COPD is not curable but treatment can extend a patient's life. Doctors often treat it with steroids. Now, a study shows that low doses of the medicine given by mouth are equal to, or better than, a heavy dose administered into the blood.
Researchers studied patients treated at four hundred hospitals in two thousand six and two thousand seven. The patients received steroids either intravenously or by mouth.
The study found that those who received lower doses of steroids by mouth spent less time in the hospital. Also, their risk of side effects such as glaucoma, high blood pressure and edema, or swelling in the legs, was reduced.
Peter Lindenauer from Tufts University School of Medicine in Boston, Massachusetts, led the study. The findings are in the Journal of the American Medical Association.
The World Health Organization estimates that more than two hundred million people have been found to have COPD. Most live in low and middle income countries.
COPD blocks airflow in the lungs. Patients have to think about their breathing. They also have to exercise. And they have to learn to calm themselves, especially when they are short of breath.
SOUND: "Big deep breaths in through your nose and out through your mouth."
Chronic obstructive pulmonary disease includes emphysema and chronic bronchitis, as well as asthmatic bronchitis. One sign of it is a wheezing sound when the person breathes. Another symptom is a cough that produces yellow mucus and does not go away.
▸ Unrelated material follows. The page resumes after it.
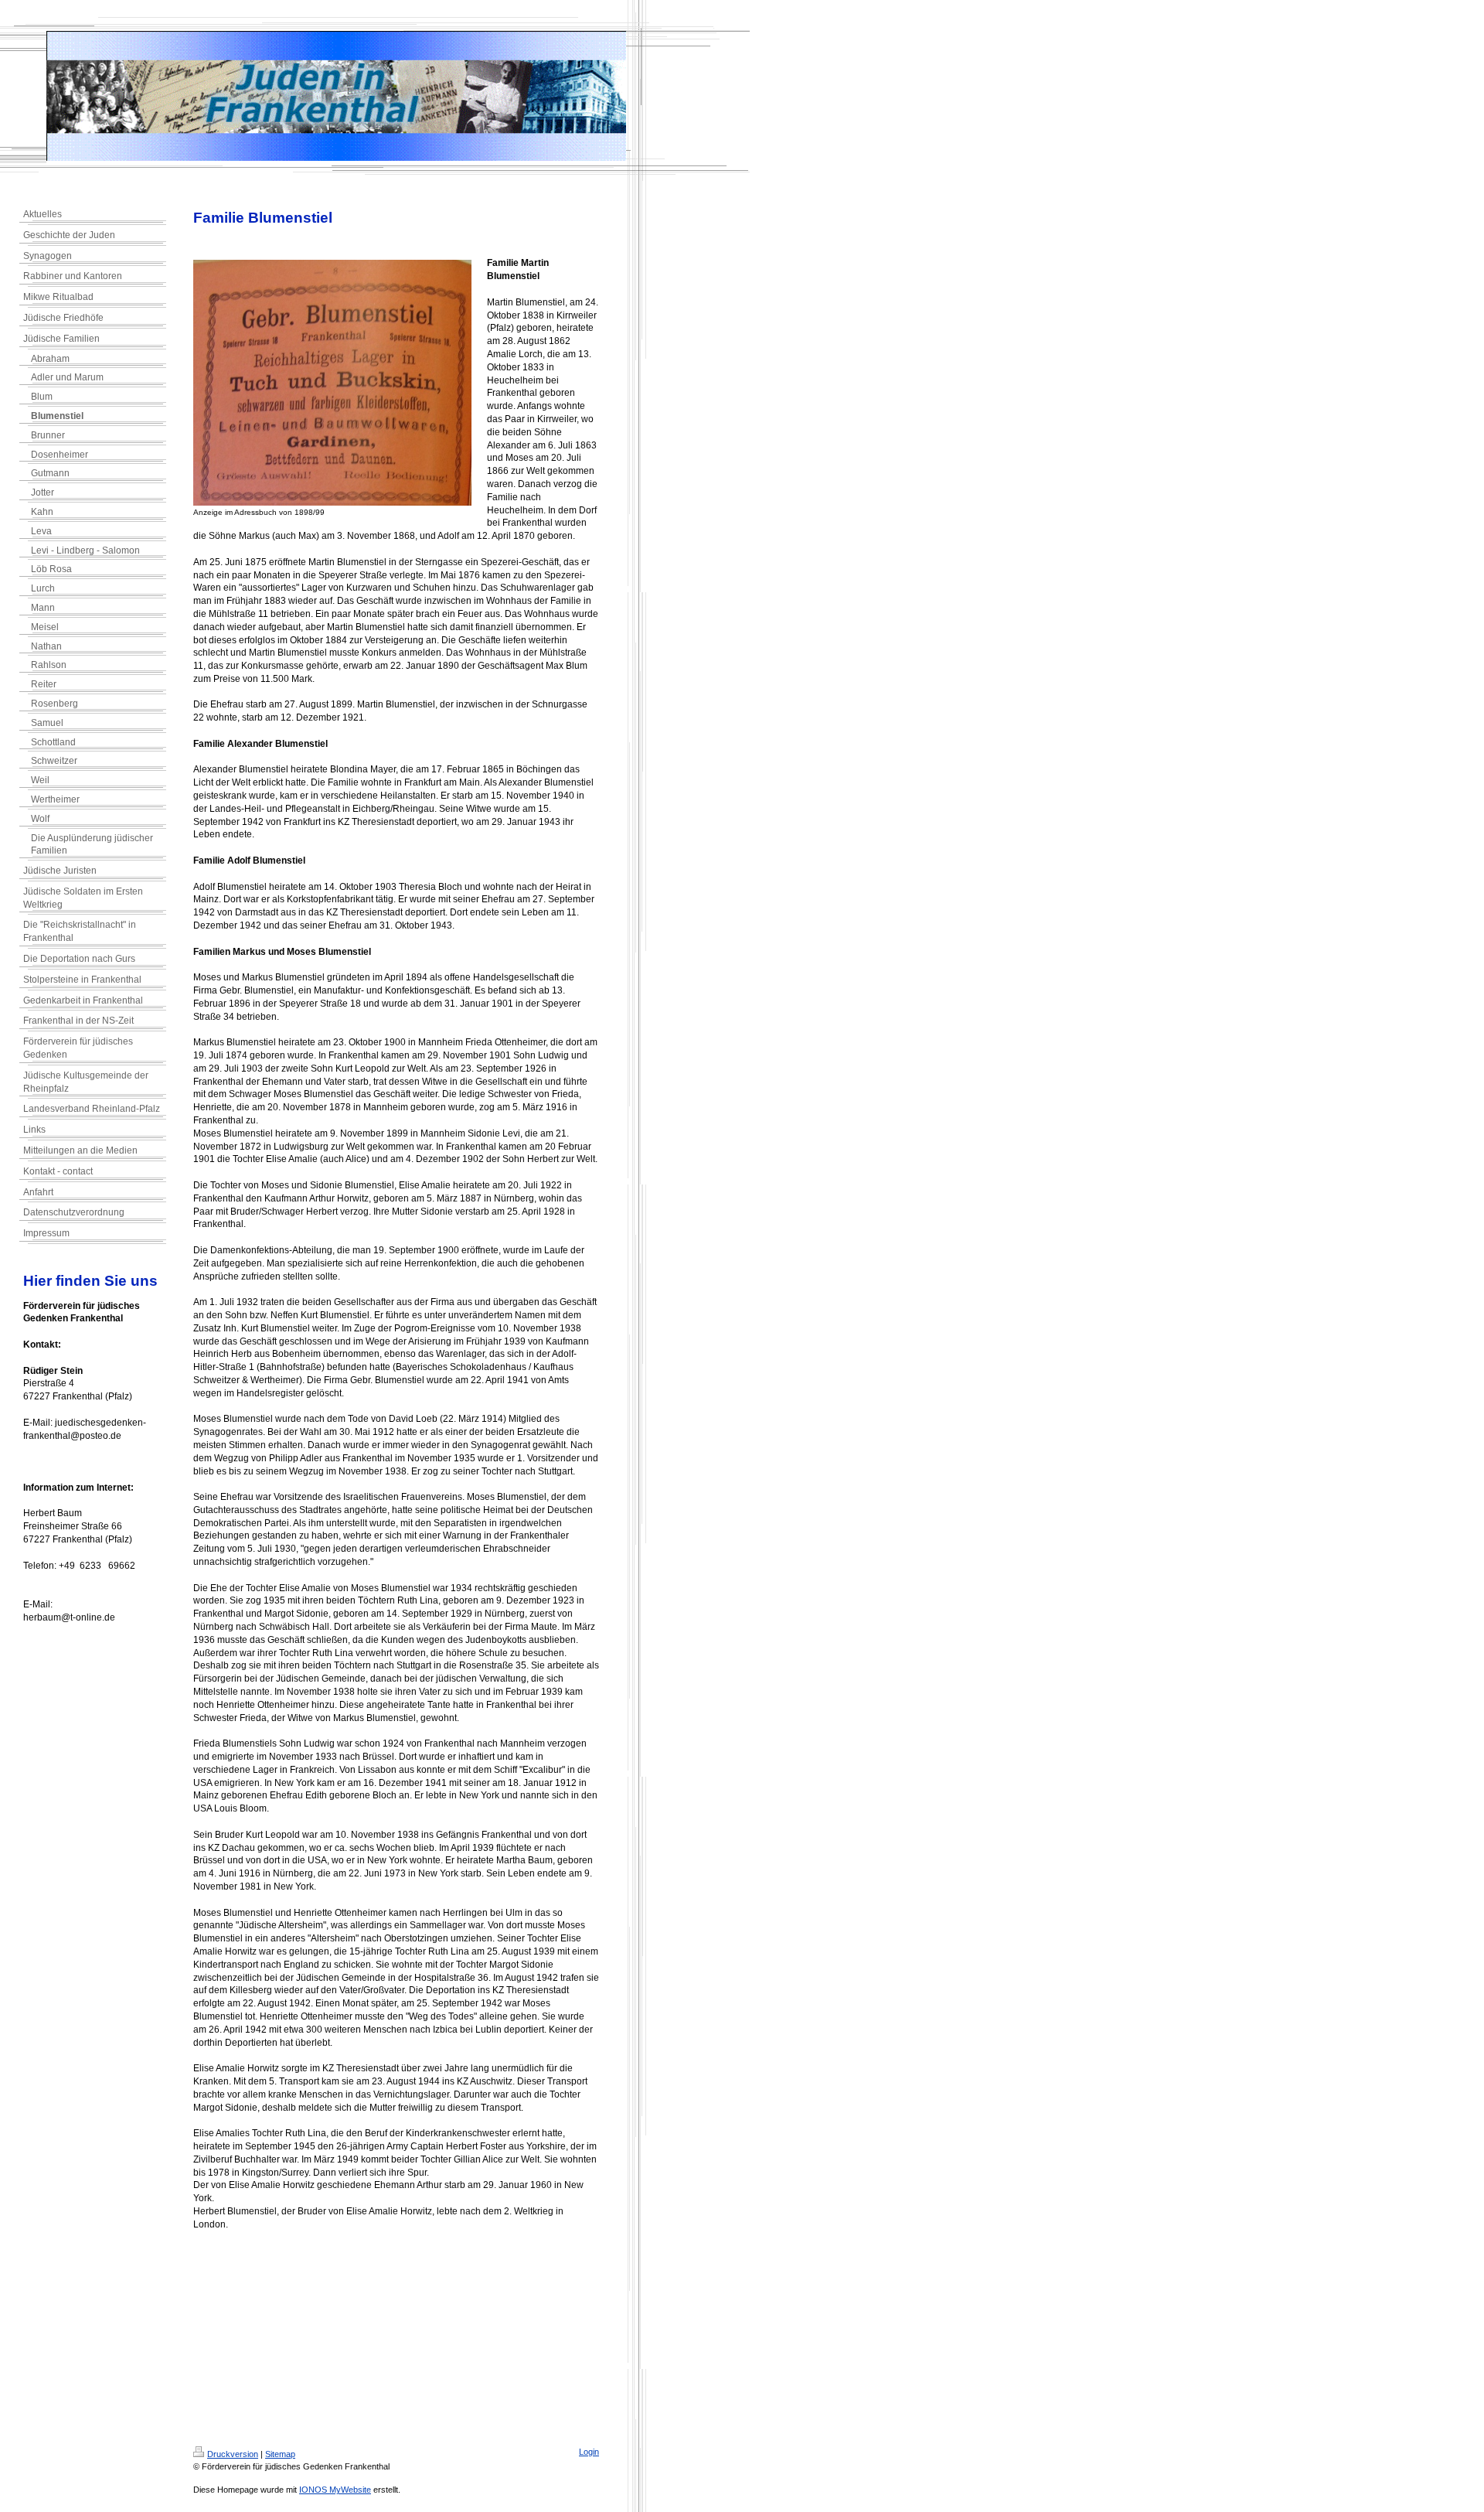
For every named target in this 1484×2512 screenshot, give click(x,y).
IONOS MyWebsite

Miners and chemical workers are at risk of COPD from breathing dust and harmful chemicals. But the most common cause is long-term smoking or years of breathing other people's smoke.
Francis Welch is a retired dentist, former smoker and now a COPD patient.
FRANCIS WELCH: "I have to think about breathing sixty minutes of every hour. It's a heck of a nuisance."
He stopped smoking more than ten years ago. He also persuaded his son to stop.
FRANCIS WELCH: "Until he saw me walking around with a can of liquid oxygen. That got his attention. He finally did smoke, quit smoking, thank God."